U.S. Sen. Mazie K. Hirono visited the University of Hawaiʻi–West Oʻahu in November to meet with students, faculty and staff, and learn more about programs offered there to support underrepresented students, including Native Hawaiians.

Hirono began her hour-long visit at the Nāulu Center, where UH West Oʻahu students and graduates shared how they benefited from various federal grant programs such as the U.S. Department of Education’s Early College Program funding through the Gaining Early Awareness and Readiness for Undergraduate Programs (GEAR UP) and Title III, including the PIKO (health and wellness facilities and programs that integrate Native Hawaiian values of well-being) and Hoʻopūliko Kumu Hou Educational Pathway projects at UH West Oʻahu.

“I enjoyed the chance to meet with students on the beautiful UH West Oʻahu campus to hear about what they’re learning and how federal grants are helping many of them attend college,” Hirono said in a news release. “Many of these students are the first in their families to attend college, and with support from federal funding, UH West Oʻahu is helping them to expand their horizons and reach their full potential.”

Among the students who met with Hirono was Kyree Follante-Makekau, a freshman majoring in public administration with a concentration in justice administration.
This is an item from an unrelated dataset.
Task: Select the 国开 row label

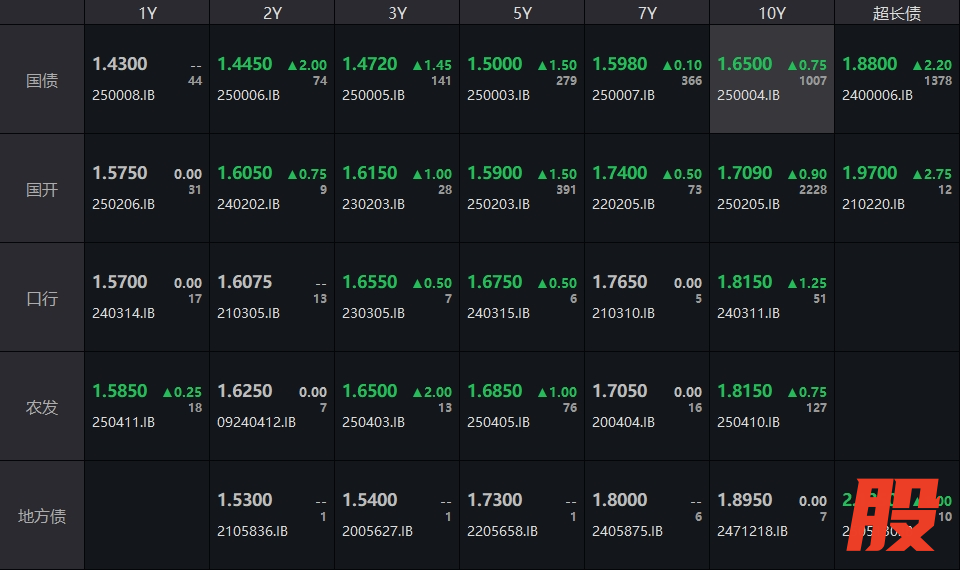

Follante-Makekau, who is Native Hawaiian and Asian, shared that federal programs have helped her explore and expand her educational options.

“These programs really helped me…grow, within a span from a senior (in high school) to freshman year at college,” she said.

UH West Oʻahu alumna Hōkū Kwan, who currently serves as the Title III Wailau Ola Pathway project director thanked Hirono for her continued support.

“We are products of the good work that can be done,” Kwan said. “So mahalo nui for supporting our students, staff and faculty here at UH West Oʻahu because without your support, we wouldn‘t be able to provide this quality education for our students.”